I've been watching your posts for quite a while at osdev.org, sortie. Great job sticking with this! So many people (myself included) start on an OS dev project only to get bored or give up a few months in. For anyone interested in hobby OS development who isn't familiar with osdev.org, check it out! They have a great wiki with tutorials, as well as discussion forums.
Very cool. I love seeing these home made operating systems. Nice to see an in-house C implementation! The feature list is very impressive. Screen shot of GCC running in the terminal is straight up smooth!

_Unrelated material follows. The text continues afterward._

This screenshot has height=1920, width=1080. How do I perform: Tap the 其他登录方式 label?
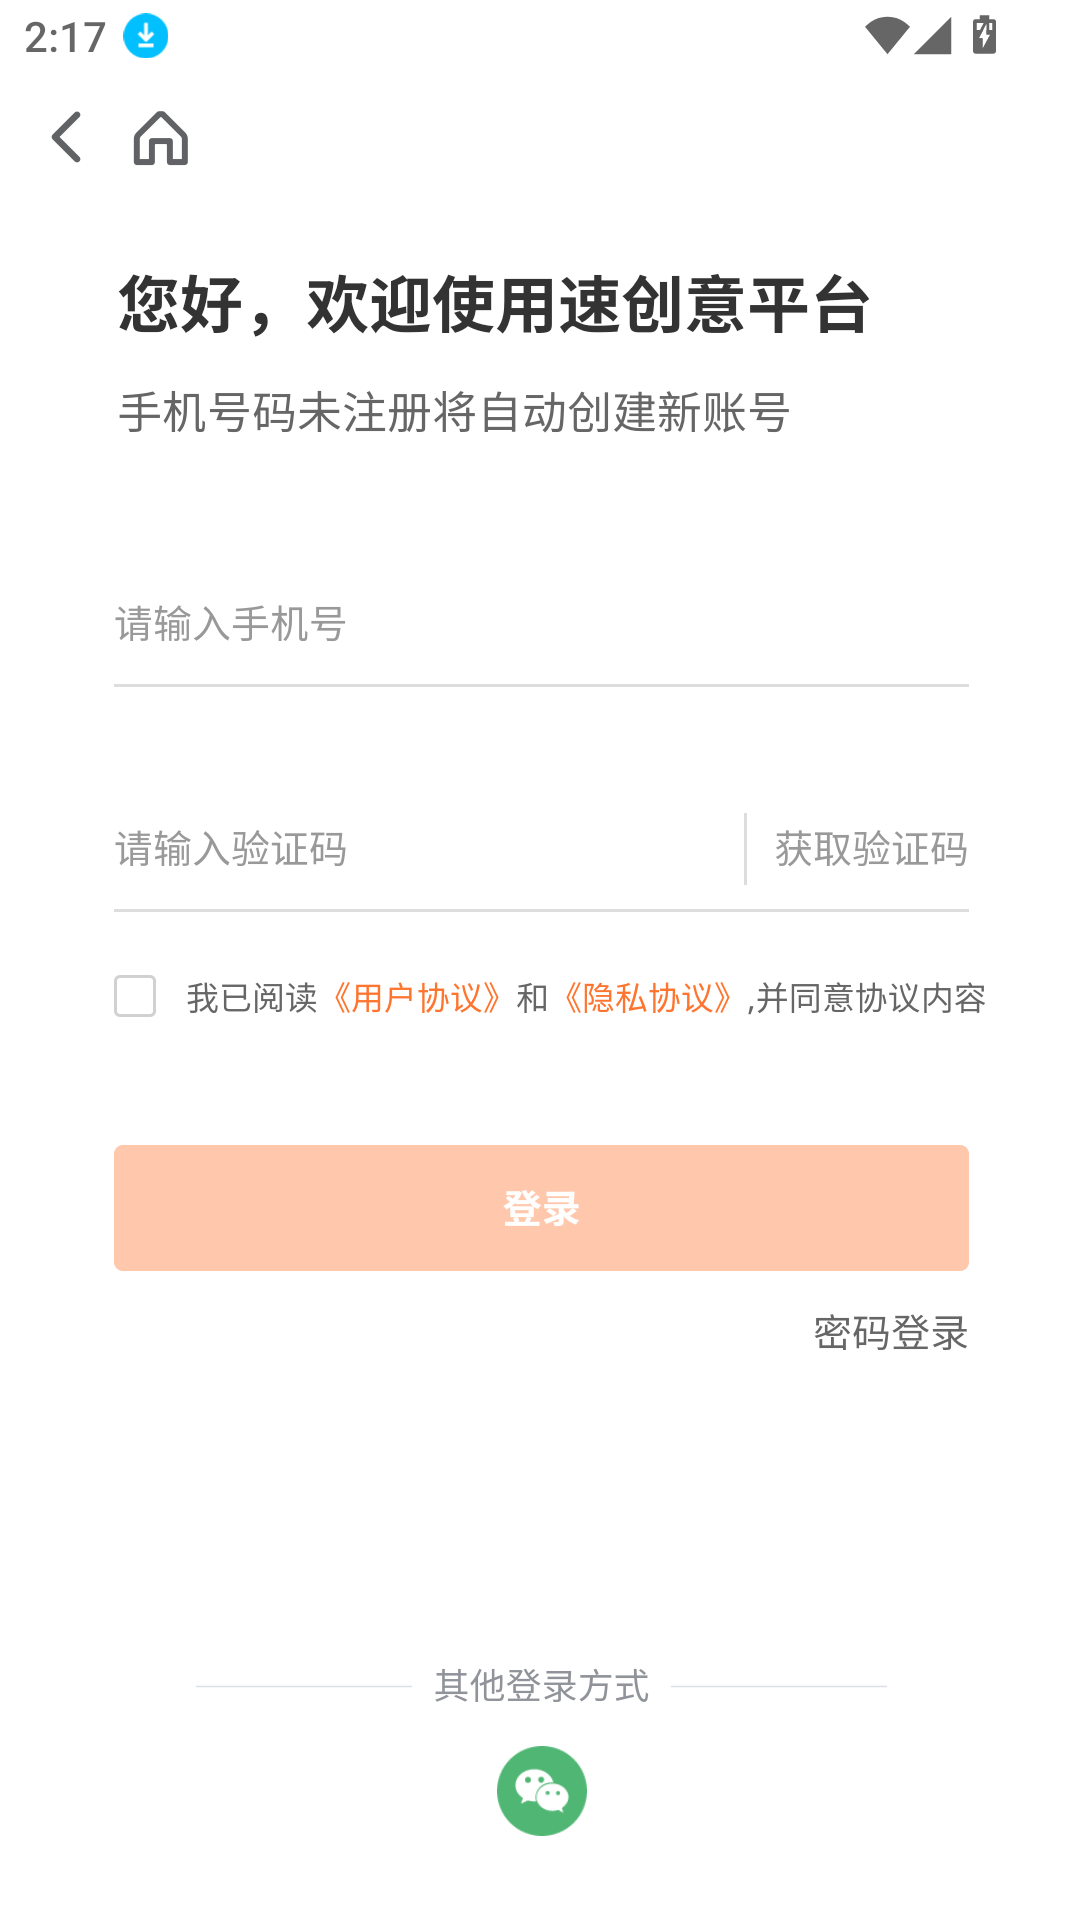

I haven't been able to get chvideomode to work under Virtualbox. The OS itself is rather cool, I think I will try to write a simple graphical demo to try it out.
I appreciate you actually trying my OS and leaving a comment. chvideomode really should work under VirtualBox. If there's a bug on my end, I would really like to fix it. Could you show up in #sortix on Freenode IRC for a debugging session?
It's amazing how far you got alone. Respect.
I'm also too curious on the "why". While I greatly respect the achievement, I'm sad to think it's wasted effort.
I deeply wish you have a secret strategy - while I doubt.
My utility function is to write a good operating system that I like. Any effort towards that goal is not wasted. If I can use it on my computers, which I can, I'm happy. Note the existence of secondary benefits. Sortix libz is a cleaner fork of zlib, and other portable replacement libraries are underway. Other hobbyist OS developers learn from my work and advise. I make third party projects more portable and file upstream bugs. These things benefit all of us, regardless of the market share of my OS.
(But seriously, purely from the feature list, this looks like an incredible achievement.)